The problem with this view is that there does not seem to be any way to calibrate the scale. What should be the karma of a good post? A bad post? A mediocre one? What does 20 mean? What does 5 mean? Don’t the answers to these questions depend on how many users are voting on the post, and what their voting behavior is? Suppose you and I both hold the view you describe, but I think a good post should have 100 karma and you think a good post should have 300 karma—how should our voting behavior be interpreted? What does it mean, when a post ends up with, say, 75 karma? Do people think it’s good? Bad? Do we know?
This gets very complicated. It seems like the signal is degraded, not improved, by this.
i.e. voting independently results in posts just above the threshold for “good enough to strong-upvote” for a lot of users but to get the same karma as a post that is in the top 5 of all-time favorite posts for everyone who upvoted it
It seems to me like your perspective results in an improved signal only if everyone who votes has the same opinions on everything.
If people do not have the same opinions, then there will be a distribution across people’s “good enough to strong-upvote” thresholds; a post’s karma will then reflect its position along that distribution. A “top 5 all-time favorite for many people” will be “good enough to strong-upvote” for most people, and will have a high score. A “just good enough to upvote” post for many people, will cross that threshold for fewer, i.e. will be lower along that distribution, and will end up with a lower score. (In other words, you’re getting strong upvote × probability of strong upvote, summed across all voters.)
If everyone has the same opinion, then this will simply result in either everyone strong-upvoting it or no one strong-upvoting it—and in that case, my earlier concern about differently calibrated scales also does not apply.
So, your interpretation seems optimal if adopted by a user population with extremely homogeneous opinions. It is strongly sub-optimal, however, if adopted by a user population with a diverse range of opinions; in that scenario, the “votes independently indicate one’s own evaluation” interpretation is optimal.
I don’t think it’s super productive to go into this with a ton of debt, but I do also think that voting is for expressing preferences, just that it’s better to model the preference as “on a scale from 1 to 1000, how good is this post?”, instead of “is this post good or bad?”. And you implement the former by upvoting if it is below your threshold, and downvoting if it is above, with the strong version being used when it’s particularly far away from where your assessment is. This gives you access to a bunch more data than if everyone just votes independently (i.e. voting independently results in posts just above the threshold for “good enough to strong-upvote” for a lot of users but to get the same karma as a post that is in the top 5 of all-time favorite posts for everyone who upvoted it).
In either case I am interested in an independent assessment, just that the assessment moves from “binary good/bad” to “numerical ordering of preferences”.

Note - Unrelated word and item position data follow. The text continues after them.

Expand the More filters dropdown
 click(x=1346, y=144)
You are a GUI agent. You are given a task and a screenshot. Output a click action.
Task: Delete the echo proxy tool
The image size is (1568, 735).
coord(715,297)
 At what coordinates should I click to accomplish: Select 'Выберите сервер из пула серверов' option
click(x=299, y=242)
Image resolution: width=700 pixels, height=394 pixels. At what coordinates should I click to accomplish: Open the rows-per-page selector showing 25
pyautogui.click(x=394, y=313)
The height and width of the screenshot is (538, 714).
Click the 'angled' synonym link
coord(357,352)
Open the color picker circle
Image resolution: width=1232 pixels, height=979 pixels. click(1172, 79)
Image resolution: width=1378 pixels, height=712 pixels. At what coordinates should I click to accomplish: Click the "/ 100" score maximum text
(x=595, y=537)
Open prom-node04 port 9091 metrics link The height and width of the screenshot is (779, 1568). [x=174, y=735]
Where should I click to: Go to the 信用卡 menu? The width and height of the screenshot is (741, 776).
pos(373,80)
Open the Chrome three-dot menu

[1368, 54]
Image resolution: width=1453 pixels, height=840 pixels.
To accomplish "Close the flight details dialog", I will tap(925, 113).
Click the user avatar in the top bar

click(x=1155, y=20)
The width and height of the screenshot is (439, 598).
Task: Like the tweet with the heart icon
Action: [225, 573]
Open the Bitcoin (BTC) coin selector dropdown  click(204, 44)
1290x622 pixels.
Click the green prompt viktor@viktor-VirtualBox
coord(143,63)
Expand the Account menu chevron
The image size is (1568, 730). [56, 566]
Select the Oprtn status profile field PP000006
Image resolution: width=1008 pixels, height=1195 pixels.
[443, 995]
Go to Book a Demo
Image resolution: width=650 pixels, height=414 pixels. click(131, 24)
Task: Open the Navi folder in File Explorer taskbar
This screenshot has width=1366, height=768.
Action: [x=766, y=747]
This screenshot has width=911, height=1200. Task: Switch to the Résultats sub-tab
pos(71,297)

The problem with this view is that there does not seem to be any way to calibrate the scale. What should be the karma of a good post? A bad post? A mediocre one? What does 20 mean? What does 5 mean? Don’t the answers to these questions depend on how many users are voting on the post, and what their voting behavior is? Suppose you and I both hold the view you describe, but I think a good post should have 100 karma and you think a good post should have 300 karma—how should our voting behavior be interpreted? What does it mean, when a post ends up with, say, 75 karma? Do people think it’s good? Bad? Do we know?
This gets very complicated. It seems like the signal is degraded, not improved, by this.
It seems to me like your perspective results in an improved signal only if everyone who votes has the same opinions on everything.
If people do not have the same opinions, then there will be a distribution across people’s “good enough to strong-upvote” thresholds; a post’s karma will then reflect its position along that distribution. A “top 5 all-time favorite for many people” will be “good enough to strong-upvote” for most people, and will have a high score. A “just good enough to upvote” post for many people, will cross that threshold for fewer, i.e. will be lower along that distribution, and will end up with a lower score. (In other words, you’re getting strong upvote × probability of strong upvote, summed across all voters.)
If everyone has the same opinion, then this will simply result in either everyone strong-upvoting it or no one strong-upvoting it—and in that case, my earlier concern about differently calibrated scales also does not apply.
So, your interpretation seems optimal if adopted by a user population with extremely homogeneous opinions. It is strongly sub-optimal, however, if adopted by a user population with a diverse range of opinions; in that scenario, the “votes independently indicate one’s own evaluation” interpretation is optimal.